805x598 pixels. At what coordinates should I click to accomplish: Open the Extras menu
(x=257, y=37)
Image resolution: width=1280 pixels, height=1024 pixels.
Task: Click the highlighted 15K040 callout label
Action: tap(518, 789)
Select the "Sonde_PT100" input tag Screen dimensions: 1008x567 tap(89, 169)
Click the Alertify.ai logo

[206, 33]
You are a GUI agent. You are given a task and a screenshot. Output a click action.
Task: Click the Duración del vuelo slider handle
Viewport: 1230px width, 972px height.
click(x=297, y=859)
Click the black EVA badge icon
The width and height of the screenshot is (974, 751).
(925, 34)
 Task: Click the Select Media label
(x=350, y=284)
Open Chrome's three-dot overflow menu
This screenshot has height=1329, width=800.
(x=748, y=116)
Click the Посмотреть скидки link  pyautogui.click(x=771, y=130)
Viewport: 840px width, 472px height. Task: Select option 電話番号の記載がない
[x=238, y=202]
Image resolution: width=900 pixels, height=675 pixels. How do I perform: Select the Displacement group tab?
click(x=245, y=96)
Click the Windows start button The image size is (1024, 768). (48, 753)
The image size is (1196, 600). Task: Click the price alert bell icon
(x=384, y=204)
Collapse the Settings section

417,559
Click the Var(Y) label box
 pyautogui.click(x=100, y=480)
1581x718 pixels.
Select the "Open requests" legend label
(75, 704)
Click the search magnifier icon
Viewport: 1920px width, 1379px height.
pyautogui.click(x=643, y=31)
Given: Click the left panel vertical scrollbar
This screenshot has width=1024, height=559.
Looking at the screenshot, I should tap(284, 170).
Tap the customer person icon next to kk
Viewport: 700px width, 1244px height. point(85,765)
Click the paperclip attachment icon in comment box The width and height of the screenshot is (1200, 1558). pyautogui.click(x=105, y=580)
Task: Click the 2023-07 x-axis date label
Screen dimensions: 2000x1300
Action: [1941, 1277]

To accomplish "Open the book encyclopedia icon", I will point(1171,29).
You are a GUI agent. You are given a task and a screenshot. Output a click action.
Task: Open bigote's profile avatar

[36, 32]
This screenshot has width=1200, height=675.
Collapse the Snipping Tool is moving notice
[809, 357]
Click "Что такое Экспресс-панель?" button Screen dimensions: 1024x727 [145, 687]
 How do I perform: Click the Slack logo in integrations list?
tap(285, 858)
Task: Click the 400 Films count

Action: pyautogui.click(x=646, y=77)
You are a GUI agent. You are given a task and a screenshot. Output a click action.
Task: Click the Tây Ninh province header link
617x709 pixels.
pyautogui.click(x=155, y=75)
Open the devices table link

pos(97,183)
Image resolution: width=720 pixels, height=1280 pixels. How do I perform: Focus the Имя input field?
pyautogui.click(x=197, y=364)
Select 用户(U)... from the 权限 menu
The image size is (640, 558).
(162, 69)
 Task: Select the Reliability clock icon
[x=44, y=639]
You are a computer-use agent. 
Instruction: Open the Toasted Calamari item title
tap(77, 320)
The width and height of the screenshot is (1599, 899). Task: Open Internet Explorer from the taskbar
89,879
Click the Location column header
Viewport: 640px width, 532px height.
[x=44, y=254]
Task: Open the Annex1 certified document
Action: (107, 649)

....

THE REQUEST >> Copy these lines word for word.

RESPONSE TO THIS EXERCISE >>
805x598 pixels. At what coordinates should I click to accomplish: Open the Extras menu
(x=257, y=37)
Image resolution: width=1280 pixels, height=1024 pixels.
Task: Click the highlighted 15K040 callout label
Action: tap(518, 789)
Select the "Sonde_PT100" input tag Screen dimensions: 1008x567 tap(89, 169)
Click the Alertify.ai logo

[206, 33]
You are a GUI agent. You are given a task and a screenshot. Output a click action.
Task: Click the Duración del vuelo slider handle
Viewport: 1230px width, 972px height.
click(x=297, y=859)
Click the black EVA badge icon
The width and height of the screenshot is (974, 751).
(925, 34)
 Task: Click the Select Media label
(x=350, y=284)
Open Chrome's three-dot overflow menu
This screenshot has height=1329, width=800.
(x=748, y=116)
Click the Посмотреть скидки link  pyautogui.click(x=771, y=130)
Viewport: 840px width, 472px height. Task: Select option 電話番号の記載がない
[x=238, y=202]
Image resolution: width=900 pixels, height=675 pixels. How do I perform: Select the Displacement group tab?
click(x=245, y=96)
Click the Windows start button The image size is (1024, 768). (48, 753)
The image size is (1196, 600). Task: Click the price alert bell icon
(x=384, y=204)
Collapse the Settings section

417,559
Click the Var(Y) label box
 pyautogui.click(x=100, y=480)
1581x718 pixels.
Select the "Open requests" legend label
(75, 704)
Click the search magnifier icon
Viewport: 1920px width, 1379px height.
pyautogui.click(x=643, y=31)
Given: Click the left panel vertical scrollbar
This screenshot has width=1024, height=559.
Looking at the screenshot, I should tap(284, 170).
Tap the customer person icon next to kk
Viewport: 700px width, 1244px height. point(85,765)
Click the paperclip attachment icon in comment box The width and height of the screenshot is (1200, 1558). pyautogui.click(x=105, y=580)
Task: Click the 2023-07 x-axis date label
Screen dimensions: 2000x1300
Action: [1941, 1277]

To accomplish "Open the book encyclopedia icon", I will point(1171,29).
You are a GUI agent. You are given a task and a screenshot. Output a click action.
Task: Open bigote's profile avatar

[36, 32]
This screenshot has width=1200, height=675.
Collapse the Snipping Tool is moving notice
[809, 357]
Click "Что такое Экспресс-панель?" button Screen dimensions: 1024x727 [145, 687]
 How do I perform: Click the Slack logo in integrations list?
tap(285, 858)
Task: Click the 400 Films count

Action: pyautogui.click(x=646, y=77)
You are a GUI agent. You are given a task and a screenshot. Output a click action.
Task: Click the Tây Ninh province header link
617x709 pixels.
pyautogui.click(x=155, y=75)
Open the devices table link

pos(97,183)
Image resolution: width=720 pixels, height=1280 pixels. How do I perform: Focus the Имя input field?
pyautogui.click(x=197, y=364)
Select 用户(U)... from the 权限 menu
The image size is (640, 558).
(162, 69)
 Task: Select the Reliability clock icon
[x=44, y=639]
You are a computer-use agent. 
Instruction: Open the Toasted Calamari item title
tap(77, 320)
The width and height of the screenshot is (1599, 899). Task: Open Internet Explorer from the taskbar
89,879
Click the Location column header
Viewport: 640px width, 532px height.
[x=44, y=254]
Task: Open the Annex1 certified document
Action: (107, 649)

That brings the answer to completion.